* Extracted material
<<<<
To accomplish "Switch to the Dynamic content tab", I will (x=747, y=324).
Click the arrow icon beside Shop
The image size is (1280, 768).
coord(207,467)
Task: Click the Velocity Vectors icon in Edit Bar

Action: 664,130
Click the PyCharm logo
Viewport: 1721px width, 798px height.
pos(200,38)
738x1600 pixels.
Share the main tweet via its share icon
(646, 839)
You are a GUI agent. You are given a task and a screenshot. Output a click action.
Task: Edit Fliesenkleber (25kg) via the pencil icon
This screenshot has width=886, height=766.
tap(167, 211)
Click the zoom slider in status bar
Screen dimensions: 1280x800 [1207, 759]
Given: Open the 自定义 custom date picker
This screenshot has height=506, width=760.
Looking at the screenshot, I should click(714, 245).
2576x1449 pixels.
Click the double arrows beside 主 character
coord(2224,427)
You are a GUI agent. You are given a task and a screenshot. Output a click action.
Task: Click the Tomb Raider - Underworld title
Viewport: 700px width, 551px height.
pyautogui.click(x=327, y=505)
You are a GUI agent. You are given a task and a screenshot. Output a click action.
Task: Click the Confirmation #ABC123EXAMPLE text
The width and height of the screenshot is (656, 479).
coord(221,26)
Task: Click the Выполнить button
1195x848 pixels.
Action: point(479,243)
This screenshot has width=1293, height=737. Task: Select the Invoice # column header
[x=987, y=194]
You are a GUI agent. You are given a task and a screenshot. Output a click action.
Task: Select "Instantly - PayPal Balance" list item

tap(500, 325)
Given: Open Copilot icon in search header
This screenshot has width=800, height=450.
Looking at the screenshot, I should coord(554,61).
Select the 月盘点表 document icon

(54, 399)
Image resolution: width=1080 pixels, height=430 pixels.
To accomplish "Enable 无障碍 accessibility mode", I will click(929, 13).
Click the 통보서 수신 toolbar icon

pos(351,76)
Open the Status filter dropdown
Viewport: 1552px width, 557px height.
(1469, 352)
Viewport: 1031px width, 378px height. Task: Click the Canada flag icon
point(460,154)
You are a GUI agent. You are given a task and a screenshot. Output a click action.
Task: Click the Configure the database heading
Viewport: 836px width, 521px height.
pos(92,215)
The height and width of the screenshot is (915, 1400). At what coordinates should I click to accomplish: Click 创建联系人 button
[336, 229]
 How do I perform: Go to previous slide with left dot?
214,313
>>>>
* Directions for this task
Each entry above is to be printed again exactly.

* Output of the exercise
To accomplish "Switch to the Dynamic content tab", I will (x=747, y=324).
Click the arrow icon beside Shop
The image size is (1280, 768).
coord(207,467)
Task: Click the Velocity Vectors icon in Edit Bar

Action: 664,130
Click the PyCharm logo
Viewport: 1721px width, 798px height.
pos(200,38)
738x1600 pixels.
Share the main tweet via its share icon
(646, 839)
You are a GUI agent. You are given a task and a screenshot. Output a click action.
Task: Edit Fliesenkleber (25kg) via the pencil icon
This screenshot has width=886, height=766.
tap(167, 211)
Click the zoom slider in status bar
Screen dimensions: 1280x800 [1207, 759]
Given: Open the 自定义 custom date picker
This screenshot has height=506, width=760.
Looking at the screenshot, I should click(714, 245).
2576x1449 pixels.
Click the double arrows beside 主 character
coord(2224,427)
You are a GUI agent. You are given a task and a screenshot. Output a click action.
Task: Click the Tomb Raider - Underworld title
Viewport: 700px width, 551px height.
pyautogui.click(x=327, y=505)
You are a GUI agent. You are given a task and a screenshot. Output a click action.
Task: Click the Confirmation #ABC123EXAMPLE text
The width and height of the screenshot is (656, 479).
coord(221,26)
Task: Click the Выполнить button
1195x848 pixels.
Action: point(479,243)
This screenshot has width=1293, height=737. Task: Select the Invoice # column header
[x=987, y=194]
You are a GUI agent. You are given a task and a screenshot. Output a click action.
Task: Select "Instantly - PayPal Balance" list item

tap(500, 325)
Given: Open Copilot icon in search header
This screenshot has width=800, height=450.
Looking at the screenshot, I should coord(554,61).
Select the 月盘点表 document icon

(54, 399)
Image resolution: width=1080 pixels, height=430 pixels.
To accomplish "Enable 无障碍 accessibility mode", I will click(929, 13).
Click the 통보서 수신 toolbar icon

pos(351,76)
Open the Status filter dropdown
Viewport: 1552px width, 557px height.
(1469, 352)
Viewport: 1031px width, 378px height. Task: Click the Canada flag icon
point(460,154)
You are a GUI agent. You are given a task and a screenshot. Output a click action.
Task: Click the Configure the database heading
Viewport: 836px width, 521px height.
pos(92,215)
The height and width of the screenshot is (915, 1400). At what coordinates should I click to accomplish: Click 创建联系人 button
[336, 229]
 How do I perform: Go to previous slide with left dot?
214,313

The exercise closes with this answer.